▸ What you need to do
Every record below needs to be printed again exactly.

(Input data begins)

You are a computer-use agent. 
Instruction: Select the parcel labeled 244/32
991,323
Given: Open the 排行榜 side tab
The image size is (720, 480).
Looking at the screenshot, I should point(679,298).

(Input data ends)

▸ Exercise output
You are a computer-use agent. 
Instruction: Select the parcel labeled 244/32
991,323
Given: Open the 排行榜 side tab
The image size is (720, 480).
Looking at the screenshot, I should point(679,298).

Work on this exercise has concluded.